Data from NASA's Gravity Recovery and Climate Experiment [GRACE] satellites shows that between 2003 and 2013, 13 of planet's aquifers were receiving little or no replenishment while being depleted.
Aquifers, reservoirs for groundwater, are underground layers of rock saturated with water which comes to the surface through natural springs, or is pumped to the surface from a well.
The world's driest areas, where populations rely heavily on water that is drawn from underground systems, were the worst affected. The most overburdened in the world is the Arabian Aquifer System, which is used by 60 million people as a water source.
The second most overstressed is the Indus Basin aquifer of northwestern India and Pakistan, while the third was the Murzuk-Djado Basin in northern Africa.
More than half Earth's major aquifers passed sustainability tipping points @UCI http://t.co/4cNLf8ibGN pic.twitter.com/JkzD6wyTno
— Jay Famiglietti (@JayFamiglietti) 16 июня 2015
"Available physical and chemical measurements are simply insufficient," explained Jay Famiglietti, a water scientist and principal investigator for the study, published on Tuesday in the journal Water Resources Research.
"Given how quickly we are consuming the world's groundwater reserves, we need a coordinated global effort to determine how much is left."
Estimates of time to depletion, say the scientists, vary wildly, from millennia to decades. The discrepancy in projections for the overstressed Northwest Sahara Aquifer System ranged from 21,000 years, to just ten.
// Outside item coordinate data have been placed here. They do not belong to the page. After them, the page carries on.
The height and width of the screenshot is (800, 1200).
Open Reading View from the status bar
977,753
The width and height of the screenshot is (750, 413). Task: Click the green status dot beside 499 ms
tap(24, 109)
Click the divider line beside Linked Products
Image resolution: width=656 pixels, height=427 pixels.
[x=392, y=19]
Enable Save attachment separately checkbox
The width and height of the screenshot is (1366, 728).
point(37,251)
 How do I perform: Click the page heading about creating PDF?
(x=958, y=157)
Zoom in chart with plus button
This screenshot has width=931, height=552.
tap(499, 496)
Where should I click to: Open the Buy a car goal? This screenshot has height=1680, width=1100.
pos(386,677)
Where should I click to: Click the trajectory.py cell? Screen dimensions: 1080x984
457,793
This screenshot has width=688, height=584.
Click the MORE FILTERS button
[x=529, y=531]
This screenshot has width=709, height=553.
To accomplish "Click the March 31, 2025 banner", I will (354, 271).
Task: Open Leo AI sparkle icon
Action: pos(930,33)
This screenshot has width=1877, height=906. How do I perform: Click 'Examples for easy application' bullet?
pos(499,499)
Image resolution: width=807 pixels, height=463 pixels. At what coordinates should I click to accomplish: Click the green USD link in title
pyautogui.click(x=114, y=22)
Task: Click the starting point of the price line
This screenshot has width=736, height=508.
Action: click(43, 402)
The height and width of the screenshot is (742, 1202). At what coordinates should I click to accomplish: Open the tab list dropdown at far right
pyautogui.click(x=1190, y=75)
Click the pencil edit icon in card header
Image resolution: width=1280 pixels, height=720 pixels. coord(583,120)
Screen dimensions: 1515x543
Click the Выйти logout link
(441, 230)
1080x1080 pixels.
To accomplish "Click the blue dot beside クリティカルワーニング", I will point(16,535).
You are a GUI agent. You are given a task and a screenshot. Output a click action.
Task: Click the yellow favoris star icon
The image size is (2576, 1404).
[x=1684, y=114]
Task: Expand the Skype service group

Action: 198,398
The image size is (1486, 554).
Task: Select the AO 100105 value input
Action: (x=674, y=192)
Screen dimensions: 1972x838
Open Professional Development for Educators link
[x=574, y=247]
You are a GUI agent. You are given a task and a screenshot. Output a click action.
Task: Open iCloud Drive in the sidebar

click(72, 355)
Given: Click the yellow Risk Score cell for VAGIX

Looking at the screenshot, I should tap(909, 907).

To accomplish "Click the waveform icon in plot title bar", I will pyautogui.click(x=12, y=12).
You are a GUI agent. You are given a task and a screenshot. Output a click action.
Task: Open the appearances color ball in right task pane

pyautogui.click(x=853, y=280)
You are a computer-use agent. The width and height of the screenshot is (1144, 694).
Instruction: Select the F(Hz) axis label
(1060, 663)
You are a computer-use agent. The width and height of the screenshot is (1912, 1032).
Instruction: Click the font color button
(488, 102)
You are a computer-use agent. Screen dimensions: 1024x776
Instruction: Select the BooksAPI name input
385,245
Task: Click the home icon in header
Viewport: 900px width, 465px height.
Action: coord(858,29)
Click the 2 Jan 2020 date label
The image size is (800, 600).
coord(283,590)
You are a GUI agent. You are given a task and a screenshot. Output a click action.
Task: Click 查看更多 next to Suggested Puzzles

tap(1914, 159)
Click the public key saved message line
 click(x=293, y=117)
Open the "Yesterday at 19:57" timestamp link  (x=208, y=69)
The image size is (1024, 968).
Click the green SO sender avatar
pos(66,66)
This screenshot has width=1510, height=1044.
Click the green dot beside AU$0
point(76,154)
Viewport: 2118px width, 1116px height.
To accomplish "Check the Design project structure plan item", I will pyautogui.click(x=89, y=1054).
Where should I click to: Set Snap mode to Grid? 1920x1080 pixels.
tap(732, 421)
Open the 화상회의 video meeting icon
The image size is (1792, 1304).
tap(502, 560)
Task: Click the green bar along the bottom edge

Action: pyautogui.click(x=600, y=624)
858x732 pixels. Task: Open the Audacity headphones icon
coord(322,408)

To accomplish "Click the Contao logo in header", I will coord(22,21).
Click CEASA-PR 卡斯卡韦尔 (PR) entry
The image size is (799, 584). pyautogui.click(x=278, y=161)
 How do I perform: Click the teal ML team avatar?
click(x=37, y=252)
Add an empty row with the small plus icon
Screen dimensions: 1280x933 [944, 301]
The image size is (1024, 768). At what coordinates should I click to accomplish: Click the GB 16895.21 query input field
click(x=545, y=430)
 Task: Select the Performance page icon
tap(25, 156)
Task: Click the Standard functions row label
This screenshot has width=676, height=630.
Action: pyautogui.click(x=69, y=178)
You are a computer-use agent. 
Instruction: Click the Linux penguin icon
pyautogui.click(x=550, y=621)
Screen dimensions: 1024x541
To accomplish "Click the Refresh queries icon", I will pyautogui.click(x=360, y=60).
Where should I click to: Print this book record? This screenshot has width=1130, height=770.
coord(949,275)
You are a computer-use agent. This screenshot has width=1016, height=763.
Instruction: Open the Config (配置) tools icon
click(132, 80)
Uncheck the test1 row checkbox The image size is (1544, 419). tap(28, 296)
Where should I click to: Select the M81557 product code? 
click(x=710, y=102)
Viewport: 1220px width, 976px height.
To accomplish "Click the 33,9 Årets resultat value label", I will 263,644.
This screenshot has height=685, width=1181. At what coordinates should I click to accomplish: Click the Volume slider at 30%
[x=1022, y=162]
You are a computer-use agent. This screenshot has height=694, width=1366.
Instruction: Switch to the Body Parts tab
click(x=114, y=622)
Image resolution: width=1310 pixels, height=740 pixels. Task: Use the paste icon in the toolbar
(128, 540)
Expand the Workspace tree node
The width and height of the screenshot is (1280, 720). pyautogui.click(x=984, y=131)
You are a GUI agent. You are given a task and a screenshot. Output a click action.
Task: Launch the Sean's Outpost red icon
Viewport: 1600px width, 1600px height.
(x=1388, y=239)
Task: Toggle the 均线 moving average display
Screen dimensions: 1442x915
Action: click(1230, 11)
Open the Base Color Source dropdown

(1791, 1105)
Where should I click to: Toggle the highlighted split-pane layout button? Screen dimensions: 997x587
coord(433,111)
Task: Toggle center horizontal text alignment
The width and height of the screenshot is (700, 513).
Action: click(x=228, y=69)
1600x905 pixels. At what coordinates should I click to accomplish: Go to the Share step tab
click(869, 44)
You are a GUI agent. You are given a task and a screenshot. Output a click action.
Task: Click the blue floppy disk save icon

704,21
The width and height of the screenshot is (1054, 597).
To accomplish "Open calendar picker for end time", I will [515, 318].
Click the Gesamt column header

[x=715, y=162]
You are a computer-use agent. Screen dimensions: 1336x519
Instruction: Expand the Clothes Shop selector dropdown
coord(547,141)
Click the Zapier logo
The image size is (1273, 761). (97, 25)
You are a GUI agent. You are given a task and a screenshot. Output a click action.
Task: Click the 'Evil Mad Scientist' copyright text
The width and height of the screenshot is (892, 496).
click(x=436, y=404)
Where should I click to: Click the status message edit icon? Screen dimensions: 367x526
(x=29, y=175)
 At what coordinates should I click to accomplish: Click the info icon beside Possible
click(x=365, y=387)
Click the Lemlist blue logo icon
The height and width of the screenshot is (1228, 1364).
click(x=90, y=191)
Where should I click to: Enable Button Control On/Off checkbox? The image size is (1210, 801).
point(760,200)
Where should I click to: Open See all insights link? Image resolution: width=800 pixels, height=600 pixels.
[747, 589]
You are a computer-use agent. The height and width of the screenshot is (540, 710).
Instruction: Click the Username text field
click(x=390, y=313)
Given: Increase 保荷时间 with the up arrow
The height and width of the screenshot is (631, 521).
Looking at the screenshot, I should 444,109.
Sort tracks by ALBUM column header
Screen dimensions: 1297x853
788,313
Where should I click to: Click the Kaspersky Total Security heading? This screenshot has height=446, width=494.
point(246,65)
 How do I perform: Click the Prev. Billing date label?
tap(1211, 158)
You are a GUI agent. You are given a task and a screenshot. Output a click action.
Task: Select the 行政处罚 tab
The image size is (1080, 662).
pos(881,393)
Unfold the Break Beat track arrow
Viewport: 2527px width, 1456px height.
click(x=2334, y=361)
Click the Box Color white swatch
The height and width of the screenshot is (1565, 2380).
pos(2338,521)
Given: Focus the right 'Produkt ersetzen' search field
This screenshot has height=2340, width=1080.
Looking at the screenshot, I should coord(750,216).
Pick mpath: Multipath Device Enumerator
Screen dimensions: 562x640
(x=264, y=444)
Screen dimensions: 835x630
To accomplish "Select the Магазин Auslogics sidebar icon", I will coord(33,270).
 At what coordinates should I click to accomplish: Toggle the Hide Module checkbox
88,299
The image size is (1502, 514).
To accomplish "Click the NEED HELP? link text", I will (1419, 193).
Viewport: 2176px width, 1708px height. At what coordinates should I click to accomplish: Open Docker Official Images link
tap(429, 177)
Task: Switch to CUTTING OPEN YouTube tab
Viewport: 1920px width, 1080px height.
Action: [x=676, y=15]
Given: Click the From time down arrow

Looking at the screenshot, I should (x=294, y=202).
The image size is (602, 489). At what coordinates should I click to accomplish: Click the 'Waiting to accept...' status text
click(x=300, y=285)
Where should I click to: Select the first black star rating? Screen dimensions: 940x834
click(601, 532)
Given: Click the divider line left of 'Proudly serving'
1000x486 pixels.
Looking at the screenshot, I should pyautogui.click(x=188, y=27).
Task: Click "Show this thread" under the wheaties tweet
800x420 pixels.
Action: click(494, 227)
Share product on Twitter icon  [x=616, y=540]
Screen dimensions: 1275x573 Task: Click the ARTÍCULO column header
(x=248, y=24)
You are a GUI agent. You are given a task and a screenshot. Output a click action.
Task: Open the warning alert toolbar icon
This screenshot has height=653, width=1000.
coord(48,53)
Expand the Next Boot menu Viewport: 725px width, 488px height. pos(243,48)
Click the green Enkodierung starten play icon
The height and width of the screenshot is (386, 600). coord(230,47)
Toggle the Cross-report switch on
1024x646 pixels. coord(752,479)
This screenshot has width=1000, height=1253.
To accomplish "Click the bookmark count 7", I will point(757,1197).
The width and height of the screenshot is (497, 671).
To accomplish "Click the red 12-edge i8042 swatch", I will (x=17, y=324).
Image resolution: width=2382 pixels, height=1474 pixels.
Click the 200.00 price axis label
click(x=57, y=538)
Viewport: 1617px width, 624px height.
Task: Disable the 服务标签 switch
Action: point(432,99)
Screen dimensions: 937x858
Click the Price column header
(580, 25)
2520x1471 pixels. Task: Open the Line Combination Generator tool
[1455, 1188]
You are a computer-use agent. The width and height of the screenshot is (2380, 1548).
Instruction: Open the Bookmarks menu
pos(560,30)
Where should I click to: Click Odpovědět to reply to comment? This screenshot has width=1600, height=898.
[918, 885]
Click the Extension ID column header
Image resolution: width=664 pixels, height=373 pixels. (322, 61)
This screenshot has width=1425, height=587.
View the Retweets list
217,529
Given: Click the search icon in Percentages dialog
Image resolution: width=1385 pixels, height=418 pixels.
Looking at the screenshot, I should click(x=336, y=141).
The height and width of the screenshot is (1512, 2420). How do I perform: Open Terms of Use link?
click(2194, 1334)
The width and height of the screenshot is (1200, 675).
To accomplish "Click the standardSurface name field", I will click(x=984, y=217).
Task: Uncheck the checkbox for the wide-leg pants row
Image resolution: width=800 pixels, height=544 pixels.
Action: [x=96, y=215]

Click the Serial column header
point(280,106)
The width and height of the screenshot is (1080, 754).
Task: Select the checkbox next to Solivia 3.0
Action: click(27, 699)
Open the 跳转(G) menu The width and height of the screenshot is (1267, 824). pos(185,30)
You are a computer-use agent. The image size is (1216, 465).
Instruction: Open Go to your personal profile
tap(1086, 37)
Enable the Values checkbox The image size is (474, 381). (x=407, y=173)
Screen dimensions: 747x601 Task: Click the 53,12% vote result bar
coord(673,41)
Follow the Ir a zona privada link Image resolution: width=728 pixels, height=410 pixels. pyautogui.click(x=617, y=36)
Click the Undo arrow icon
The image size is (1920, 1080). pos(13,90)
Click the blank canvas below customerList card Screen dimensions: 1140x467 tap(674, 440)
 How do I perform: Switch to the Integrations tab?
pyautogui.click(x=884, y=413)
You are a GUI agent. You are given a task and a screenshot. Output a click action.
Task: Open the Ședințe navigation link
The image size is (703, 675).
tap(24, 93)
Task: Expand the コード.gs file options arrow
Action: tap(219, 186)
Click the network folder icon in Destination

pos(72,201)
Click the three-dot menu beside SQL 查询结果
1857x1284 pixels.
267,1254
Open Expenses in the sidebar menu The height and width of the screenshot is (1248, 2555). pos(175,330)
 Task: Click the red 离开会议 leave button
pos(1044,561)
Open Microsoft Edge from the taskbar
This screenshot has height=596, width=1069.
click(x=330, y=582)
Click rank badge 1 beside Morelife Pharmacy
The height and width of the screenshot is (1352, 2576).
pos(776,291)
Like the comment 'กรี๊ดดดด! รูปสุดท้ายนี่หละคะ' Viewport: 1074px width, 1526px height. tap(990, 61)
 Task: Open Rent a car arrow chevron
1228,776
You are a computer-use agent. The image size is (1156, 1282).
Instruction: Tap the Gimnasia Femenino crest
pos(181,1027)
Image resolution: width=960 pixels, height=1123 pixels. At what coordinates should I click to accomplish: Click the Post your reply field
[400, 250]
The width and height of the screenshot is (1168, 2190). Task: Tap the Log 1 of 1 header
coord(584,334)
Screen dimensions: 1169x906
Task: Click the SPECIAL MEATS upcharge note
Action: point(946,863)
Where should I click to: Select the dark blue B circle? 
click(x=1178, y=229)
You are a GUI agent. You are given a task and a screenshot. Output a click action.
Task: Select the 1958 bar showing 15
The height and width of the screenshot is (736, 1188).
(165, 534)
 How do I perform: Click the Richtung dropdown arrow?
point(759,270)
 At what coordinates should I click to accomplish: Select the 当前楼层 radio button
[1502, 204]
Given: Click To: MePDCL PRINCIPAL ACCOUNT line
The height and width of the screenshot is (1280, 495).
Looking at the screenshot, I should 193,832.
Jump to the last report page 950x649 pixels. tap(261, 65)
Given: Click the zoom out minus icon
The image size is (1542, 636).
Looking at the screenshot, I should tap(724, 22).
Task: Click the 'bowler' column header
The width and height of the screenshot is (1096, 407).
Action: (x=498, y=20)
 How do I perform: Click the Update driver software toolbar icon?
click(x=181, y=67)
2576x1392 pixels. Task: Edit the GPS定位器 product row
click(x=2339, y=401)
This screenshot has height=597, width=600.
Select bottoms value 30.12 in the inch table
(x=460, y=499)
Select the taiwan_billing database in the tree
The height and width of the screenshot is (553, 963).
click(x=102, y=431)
"What happens when a highly stressed aquifer is located in a region with socioeconomic or political tensions that can’t supplement declining water supplies fast enough?" asked Alexandra Richey, the leading author of both studies.
"Crucial supplies of water in China, the US, India and other major economies are dwindling so fast that the threat to the world’s water security is far worse than is commonly understood."
In a study published in March in the journal Proceedings of the Academy of Sciences, climatologists from the University of California suggested that the 2007-2010 drought in Syria, the worst in the instrumental record, was a catalyst for the "population shock" in urban areas of Syria which contributed to the unrest which led to the country's current civil war.
According to the study, urban areas of Syria, already burdened by an influx of Iraqi refugees, were flooded by a as many as 1.5 million migrants fleeing the drought, which affected previously arable land in the east and northeast of Syria, part of the Middle East's Fertile Crescent of arable land.